Woodberry at Widener: 1931—1949
Founded in honor of poet, scholar, and Harvard graduate George Edward Woodberry (1855-1930), the Poetry Room first opened its doors on the third floor of Widener Library in May 1931.
Prof. Harry Levin later reflected that its opening was a kind of declaration that "Harvard was officially recognizing modern poetry."
The early Poetry Room featured books and manuscripts from the Amy Lowell collection, "which ranged from such immediate forerunners of modern verse as Hardy and Hopkins to the contemporary stretch between Aiken and Zaturenska" (Harvard Library Bulletin, Winter 1954).
In addition to the presence of Modernist monographs and experimental magazines, the Morris Gray lecture series added an audible dimension to the room.
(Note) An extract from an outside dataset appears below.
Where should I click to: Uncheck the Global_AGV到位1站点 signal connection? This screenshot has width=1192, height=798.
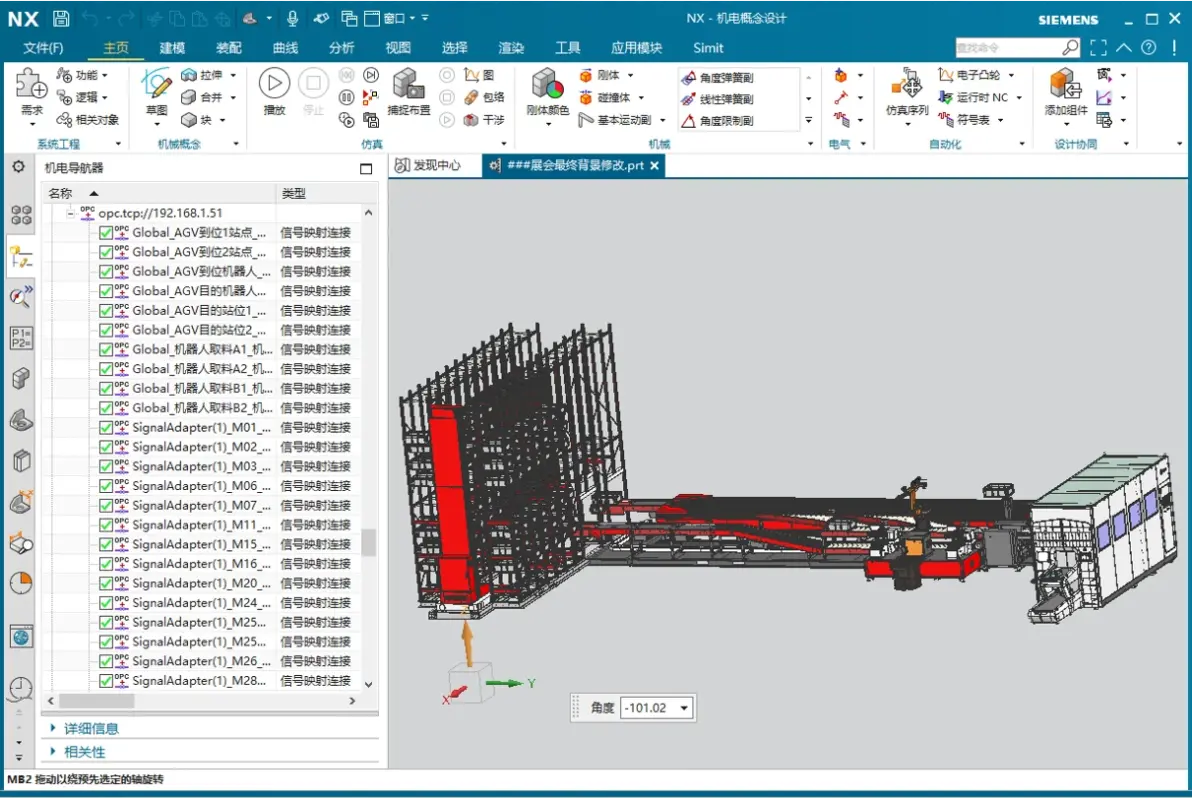(106, 232)
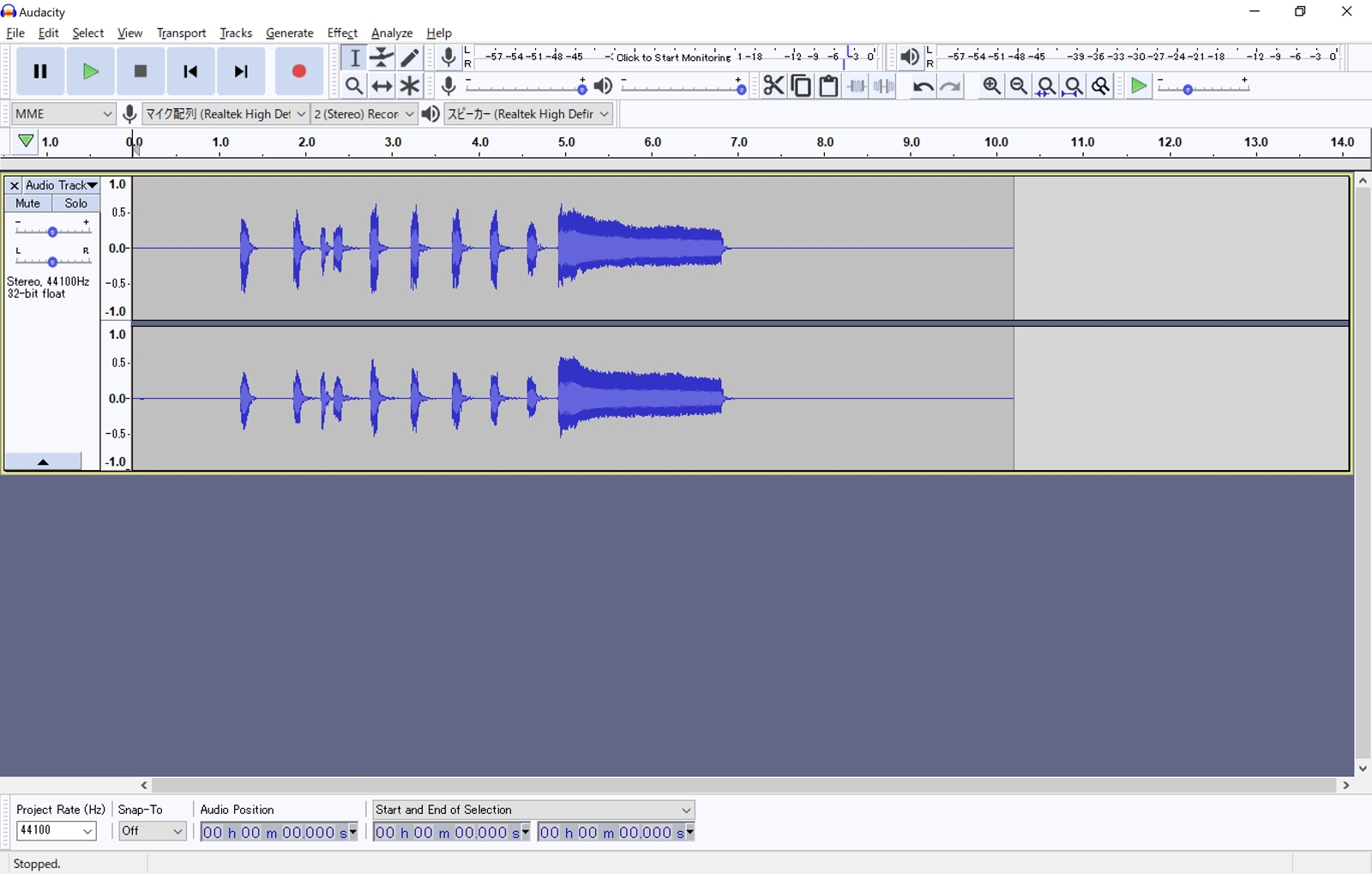1372x874 pixels.
Task: Expand the Snap-To Off dropdown
Action: [x=152, y=831]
Among the early luminaries of the Morris Gray readings were Martha Dickinson Bianchi, I. A. Richards, Robert Frost, Wallace Stevens, and William Carlos Williams. Informal readings were also held at the Poetry Room: according to Karin Roffman, John Ashbery gave his first reading there during his undergraduate years. In 1938, a Victrola was purchased for the room, and phonograph records soon became the centerpiece of undergraduate excitement.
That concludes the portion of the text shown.